PROBLEM REQUIREMENTS →
Pick out every row below that contains the word "Toggle" and copy each one in full. Matching is case-sensitive.

---*---

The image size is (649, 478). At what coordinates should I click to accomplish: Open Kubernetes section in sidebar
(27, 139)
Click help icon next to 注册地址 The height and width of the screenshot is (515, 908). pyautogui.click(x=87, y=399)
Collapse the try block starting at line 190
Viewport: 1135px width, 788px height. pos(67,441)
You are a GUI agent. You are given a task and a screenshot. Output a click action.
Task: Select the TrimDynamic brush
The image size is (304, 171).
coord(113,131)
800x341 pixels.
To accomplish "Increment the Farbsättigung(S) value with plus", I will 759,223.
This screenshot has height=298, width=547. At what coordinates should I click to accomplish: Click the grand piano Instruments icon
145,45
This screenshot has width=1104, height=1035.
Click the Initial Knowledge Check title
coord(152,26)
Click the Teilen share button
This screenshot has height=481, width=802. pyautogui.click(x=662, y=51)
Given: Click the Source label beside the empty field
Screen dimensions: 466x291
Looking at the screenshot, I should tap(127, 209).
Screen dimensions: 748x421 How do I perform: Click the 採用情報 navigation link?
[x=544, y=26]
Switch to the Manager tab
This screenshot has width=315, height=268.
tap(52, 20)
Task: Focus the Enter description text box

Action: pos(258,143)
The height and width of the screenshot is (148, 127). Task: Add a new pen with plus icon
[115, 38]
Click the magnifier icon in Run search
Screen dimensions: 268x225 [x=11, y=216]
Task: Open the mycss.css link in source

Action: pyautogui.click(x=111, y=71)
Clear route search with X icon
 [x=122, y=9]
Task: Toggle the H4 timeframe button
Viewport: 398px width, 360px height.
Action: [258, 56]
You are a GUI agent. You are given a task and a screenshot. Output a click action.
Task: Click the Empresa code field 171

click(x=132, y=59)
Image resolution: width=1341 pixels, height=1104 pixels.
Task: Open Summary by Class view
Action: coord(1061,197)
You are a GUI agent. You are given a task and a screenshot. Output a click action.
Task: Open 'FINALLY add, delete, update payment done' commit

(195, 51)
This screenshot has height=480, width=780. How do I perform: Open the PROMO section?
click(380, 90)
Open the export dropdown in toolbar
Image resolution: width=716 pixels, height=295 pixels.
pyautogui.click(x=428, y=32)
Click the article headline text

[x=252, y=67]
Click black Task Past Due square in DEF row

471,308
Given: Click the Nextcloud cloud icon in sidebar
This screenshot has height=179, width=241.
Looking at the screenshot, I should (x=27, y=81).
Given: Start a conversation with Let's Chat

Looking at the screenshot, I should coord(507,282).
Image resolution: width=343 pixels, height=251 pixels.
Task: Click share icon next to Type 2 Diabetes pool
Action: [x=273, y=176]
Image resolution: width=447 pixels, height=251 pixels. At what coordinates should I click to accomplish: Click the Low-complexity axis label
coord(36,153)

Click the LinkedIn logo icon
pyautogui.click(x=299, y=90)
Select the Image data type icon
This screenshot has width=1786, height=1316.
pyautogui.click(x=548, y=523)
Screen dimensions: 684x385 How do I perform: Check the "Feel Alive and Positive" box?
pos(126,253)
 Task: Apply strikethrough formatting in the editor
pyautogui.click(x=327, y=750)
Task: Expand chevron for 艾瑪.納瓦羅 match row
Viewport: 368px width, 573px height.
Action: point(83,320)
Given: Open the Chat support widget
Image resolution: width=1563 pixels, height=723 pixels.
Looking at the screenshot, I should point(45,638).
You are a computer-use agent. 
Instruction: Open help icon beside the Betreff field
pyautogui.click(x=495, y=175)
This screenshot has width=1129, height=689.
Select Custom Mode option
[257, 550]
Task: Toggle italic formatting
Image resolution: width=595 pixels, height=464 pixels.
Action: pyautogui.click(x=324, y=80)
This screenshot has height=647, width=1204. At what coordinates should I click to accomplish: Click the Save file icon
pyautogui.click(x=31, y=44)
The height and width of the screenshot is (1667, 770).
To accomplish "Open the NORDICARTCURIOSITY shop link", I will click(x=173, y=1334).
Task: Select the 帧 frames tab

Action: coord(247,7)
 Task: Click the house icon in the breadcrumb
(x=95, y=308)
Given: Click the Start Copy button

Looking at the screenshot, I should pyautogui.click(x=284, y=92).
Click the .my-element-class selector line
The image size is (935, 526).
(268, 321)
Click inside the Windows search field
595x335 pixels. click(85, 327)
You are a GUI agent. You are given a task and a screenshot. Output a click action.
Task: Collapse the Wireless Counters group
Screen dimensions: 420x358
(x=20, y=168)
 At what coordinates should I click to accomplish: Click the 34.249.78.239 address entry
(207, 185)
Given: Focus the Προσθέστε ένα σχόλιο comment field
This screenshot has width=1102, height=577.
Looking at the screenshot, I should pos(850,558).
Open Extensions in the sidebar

---*---

TASK ANSWER →
Task: Toggle the H4 timeframe button
Task: Toggle italic formatting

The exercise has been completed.